=== YOUR GOAL ===
Write out exactly the lines between the line containing "This screenshot has width=1200, height=911." and the end of the records, counting both ends, and leave out all pictures.

=== DATA FOR THE TASK ===
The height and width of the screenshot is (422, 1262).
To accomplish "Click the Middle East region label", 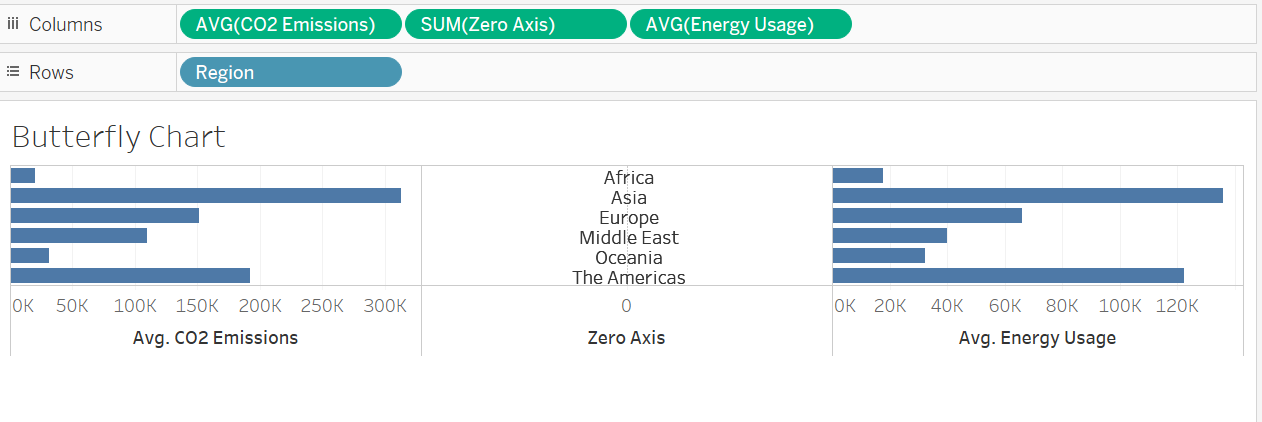I will click(628, 238).
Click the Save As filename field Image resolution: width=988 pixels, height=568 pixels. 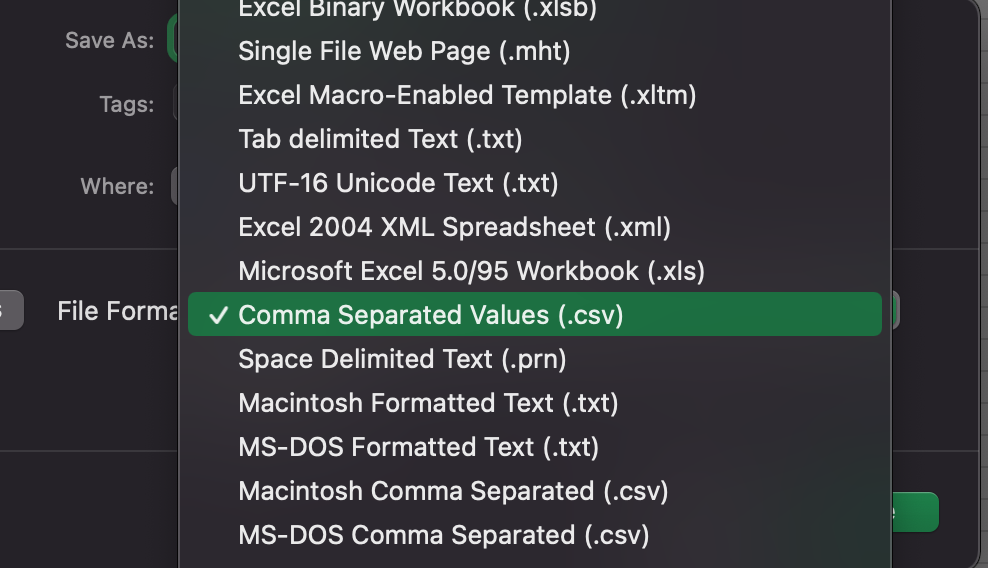click(x=173, y=41)
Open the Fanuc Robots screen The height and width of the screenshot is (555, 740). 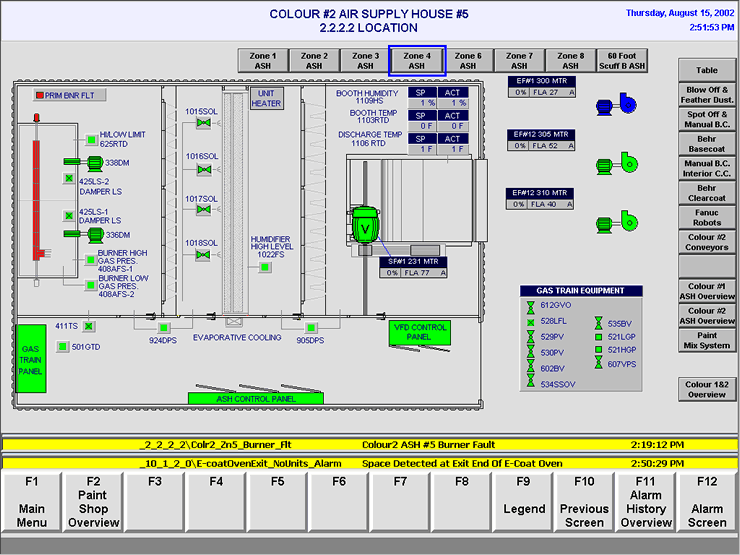(707, 217)
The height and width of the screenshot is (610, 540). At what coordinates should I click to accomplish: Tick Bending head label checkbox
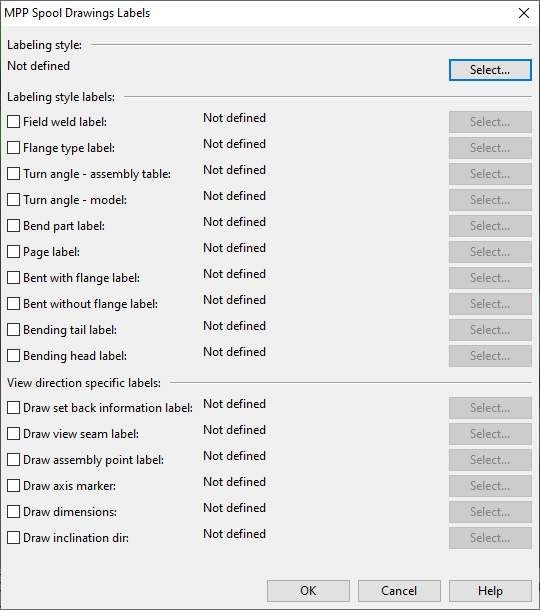click(x=14, y=356)
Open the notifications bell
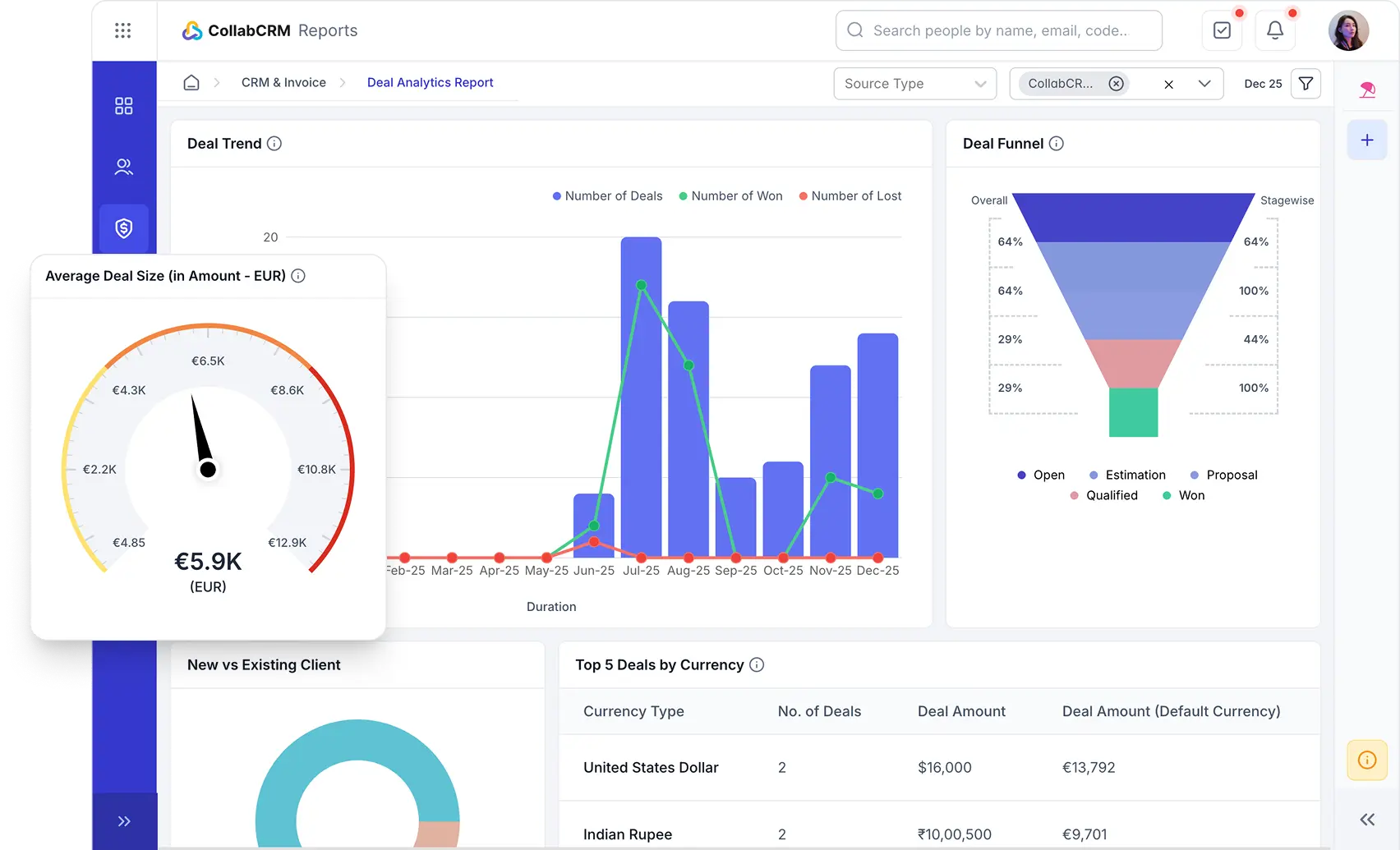This screenshot has width=1400, height=850. point(1274,30)
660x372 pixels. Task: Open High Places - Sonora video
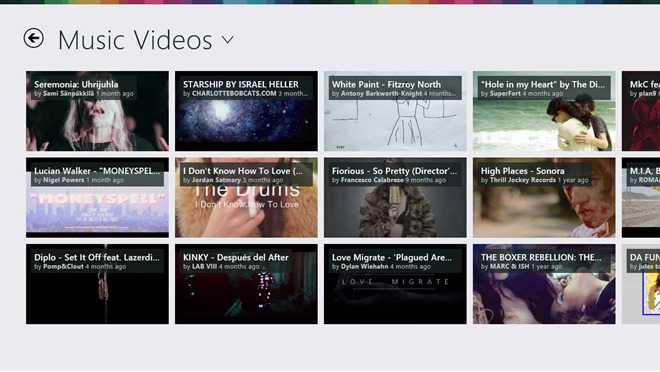(x=544, y=198)
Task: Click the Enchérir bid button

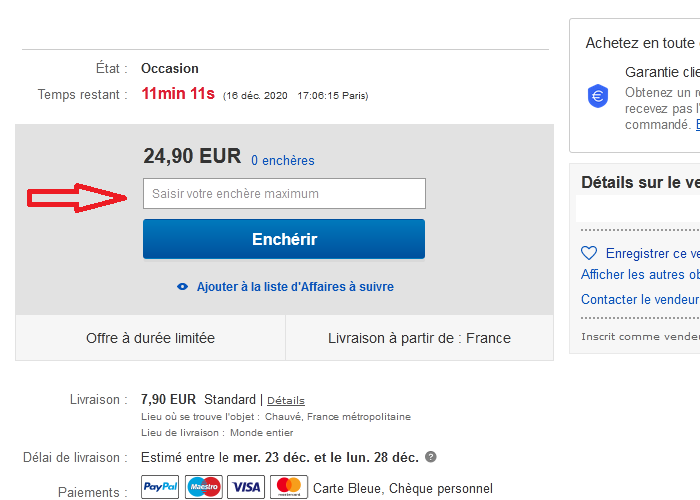Action: (284, 239)
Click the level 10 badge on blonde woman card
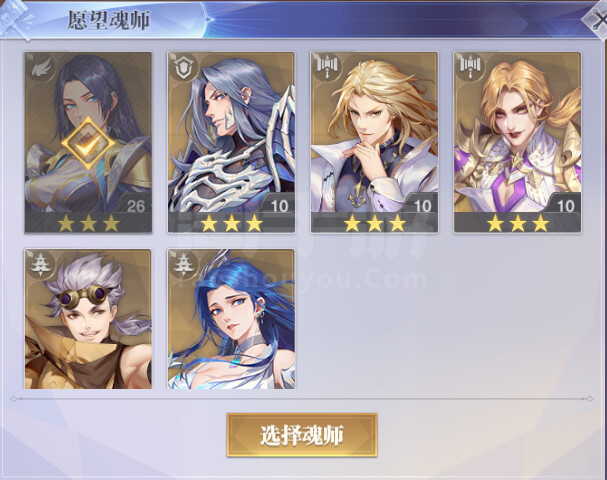The image size is (607, 480). (x=566, y=206)
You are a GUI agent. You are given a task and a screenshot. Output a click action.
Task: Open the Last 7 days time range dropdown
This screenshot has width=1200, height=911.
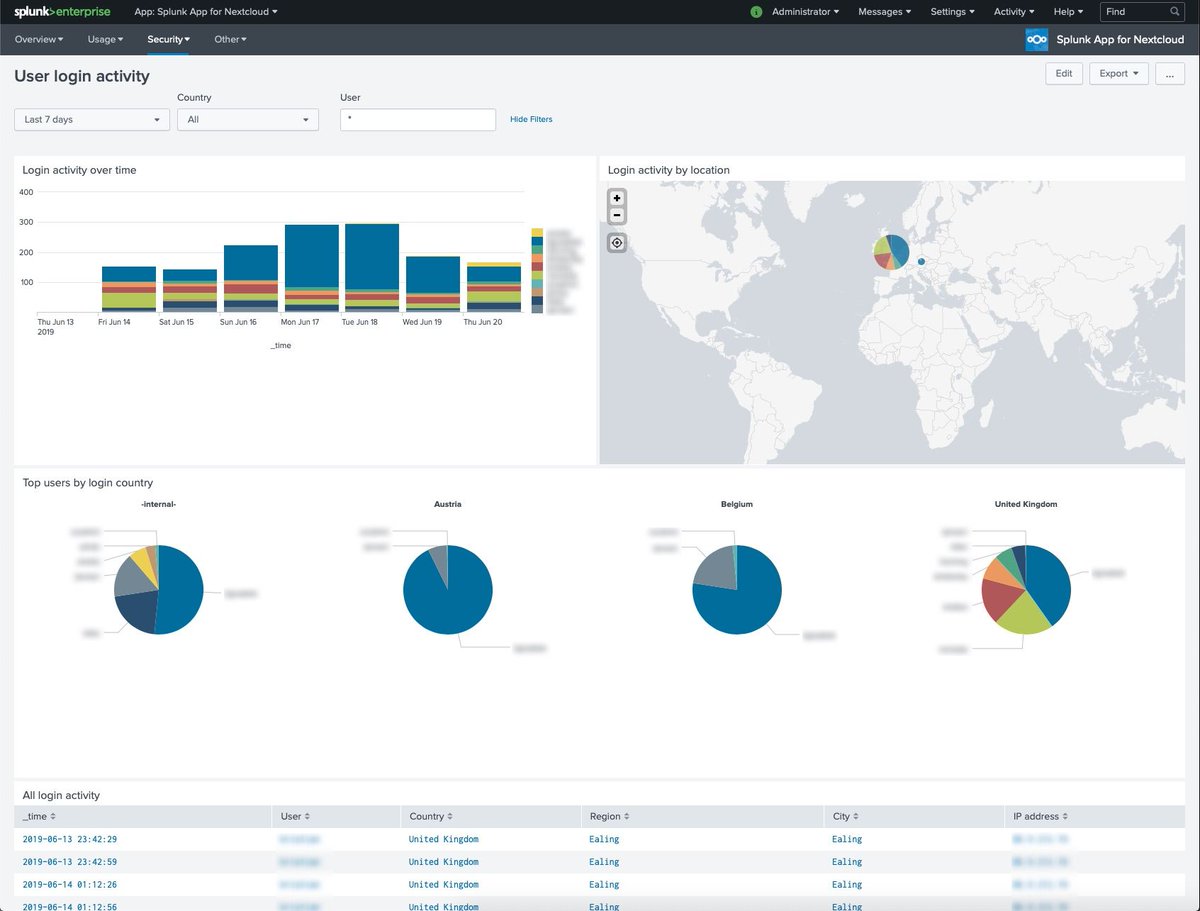tap(92, 119)
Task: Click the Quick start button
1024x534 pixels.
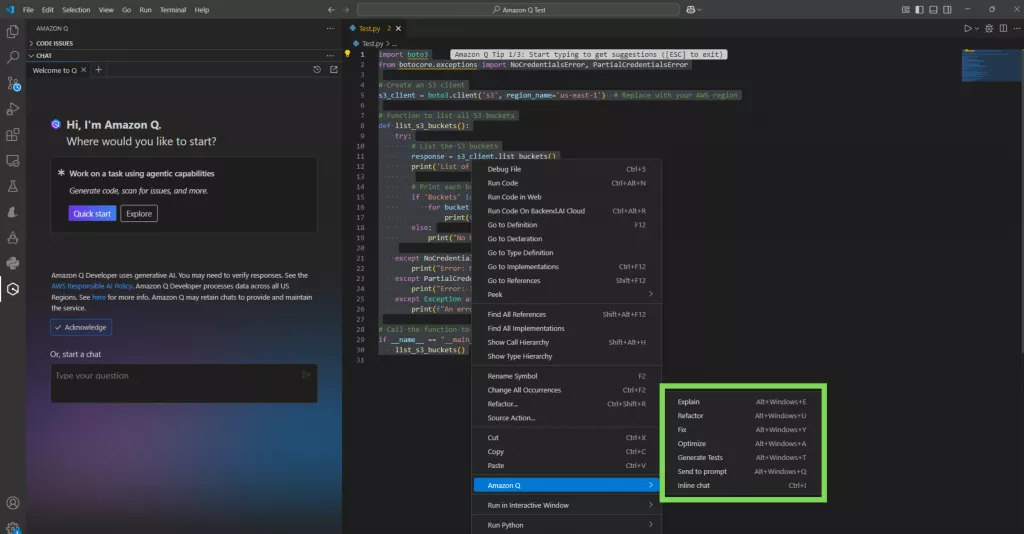Action: (92, 213)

=== RESPONSE ===
This screenshot has width=1200, height=911.
tap(92, 119)
Task: Click the Quick start button
1024x534 pixels.
Action: (92, 213)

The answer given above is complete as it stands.